A recent survey conducted by IBM and Censuswide of the UK market explored some of the drivers for modernisation and revealed some interesting challenges that organisations currently face as more and more businesses expand their digital boundaries. The most interesting finding was the that one of the drivers for modernisation (according to 28% of participants in the survey) was “Changing industry regulations” whilst regulatory compliance was also perceived to be holding organisations back with a whopping 44.8% agreeing with this point.
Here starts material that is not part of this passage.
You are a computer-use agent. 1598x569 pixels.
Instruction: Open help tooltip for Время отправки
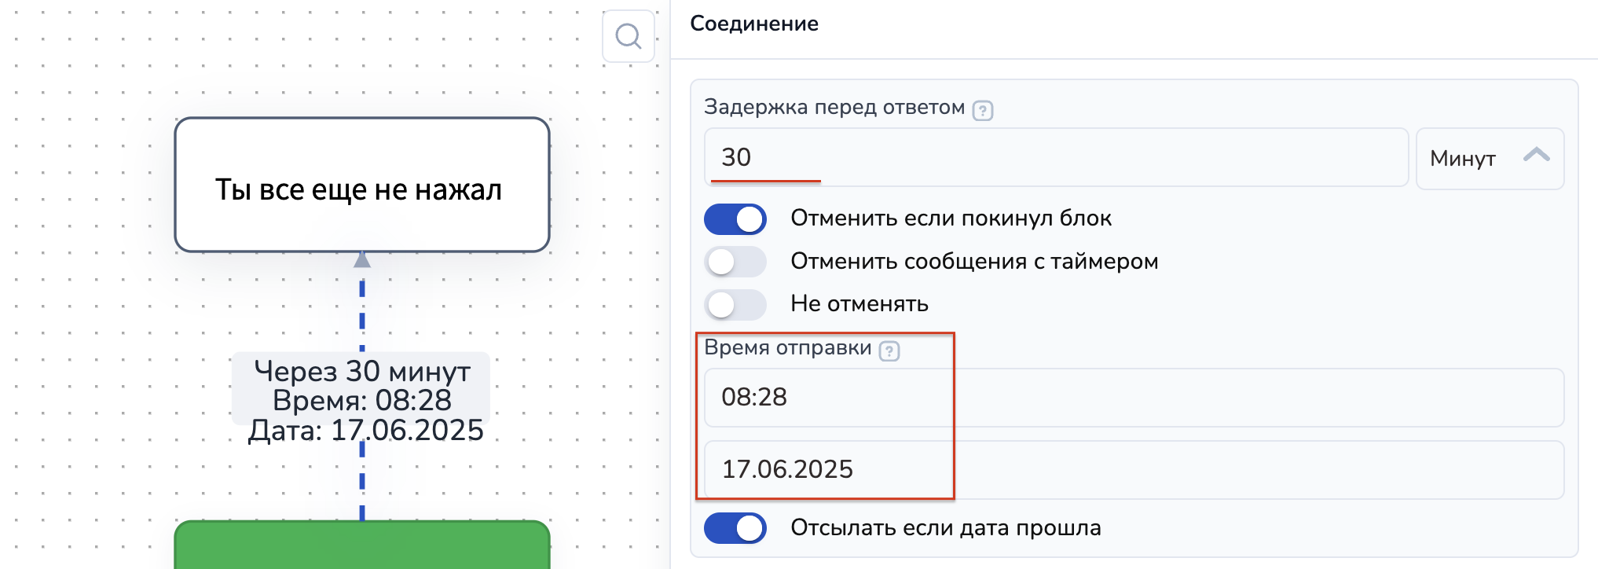[889, 351]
In a previous blog post, I talked about how regulation was, and indeed should be, driving change as well as the need for companies to get ahead of new rules. But whilst I champion thinking ahead about compliance, I do appreciate (having been actively working in IT security for many years now) that regulation is all too often seen as a force that has positive and negative impacts on security and IT operations in general, often simultaneously driving up standards whilst slowing down the adoption of new technologies.
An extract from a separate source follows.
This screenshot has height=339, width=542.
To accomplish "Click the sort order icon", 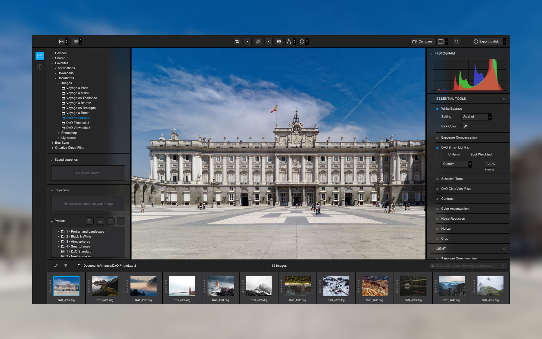I will pyautogui.click(x=56, y=266).
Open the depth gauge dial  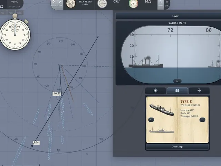(133, 4)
Security and related controls are all too often seen as a barrier for fast and positive change in the world of business – indeed I know many who think that every-day physical security checks at the airport, or entering a building are unnecessarily draconian. But I think such positions are often informed by several cognitive biases that are easy to fall into which are worth exploring in some detail to see if we can at least understand why regulation can be seen as a two-headed beast. 

Anchoring biases – how early exposure to requirements can bias us

Consider, for example, Anchoring Bias – the idea that we tend to rely too heavily on one piece of information when making decisions. For many, passwords are considered practical and secure ways to log in, but many have not revised their definitions of what a good password looks like or considered two factor authentication. Sometimes this comes from a position of not being exposed to the latest security research. Indeed, for those outside of IT security this is easy to understand, but for others, it can simply come down to their first exposure to “securing” something. When many got started with computing, adding a password to a file or computer login prevented others from gaining access and, as a result many saw this as a practical security measure. However, few consider the bigger picture of more connected and mobile devices, which changes access levels and thus the potency of passwords significantly.

More information is key to battling anchoring bias, but delivery of this information over and over won’t necessarily “up-anchor” a belief. Instead, we need to consider how to shift the original belief, replace it with new and accurate information, and, more importantly, make the process easy. Two factor authentication and password vaults are significantly easier than recalling passwords or dealing with a personal security breach, but rarely do I hear people focus on how these security measures make things easier as well as more secure. As a result, people may still find themselves anchored to the original idea that passwords might be enough in a world where that is becoming increasingly untrue.

Normalcy Biases – planning for disasters never sounds like fun

Alternatively, you might want to think about the concept commonly known as Normalcy Bias. This is a type of bias that means we refuse to plan for or indeed react to a disaster that has never happened before. This type of bias may impact how we think about a new regulation and its associated security controls. Regulations often focus on getting behaviours in place to prevent problems which haven’t happened or indeed might never happen.   This type of future-thought doesn’t make sense to those suffering from normalcy bias. Biased thinking here results in some making assumptions about how things don’t change in the world.  This mind set can be incredibly perilous. Regulations in particular are almost always based upon the lessons learnt from previous incidents that have hit the real world not just once, but many times, and, as such, assuming that things will continue as they are doesn’t make a lot of sense.

Making people understand how things are changing in the IT world then can be key. In my experience, most already assume that change is a constant but can fail to spot how they unevenly apply this change. They may consider how computing power becomes faster and more efficient, but not how much faster a password could be discovered as a result. So, beating normalcy bias for IT security can involve teasing out the idea that greater processing power introduces greater risk, and mitigations for such risks needs to keep pace, as tomorrow’s security threat might not be the same as today’s.

Change, Regulations, and Modifying our view on Regulatory requirements

The IBM survey highlights that most respondents (covering the financial, telecoms and public sector) fully understand that failure to deliver on digital transformation results in an increased security risk.  34.3% rate this as a consequence, the second highest concern overall shared by those questioned in the survey.  As a result, it’s important that those driving these changes should be aware of the mental biases that can cause reluctance to adopt better security practices and instead work out how best to embrace the benefits of compliance with regulation in IT security.

With an awareness of the speed of change in IT and an understanding of where security needs to be on the journey, my hope is that many more companies come to believe that regulatory change can in fact be a positive source of change and that future surveys reveal compliance as more of a boon and less of a challenge.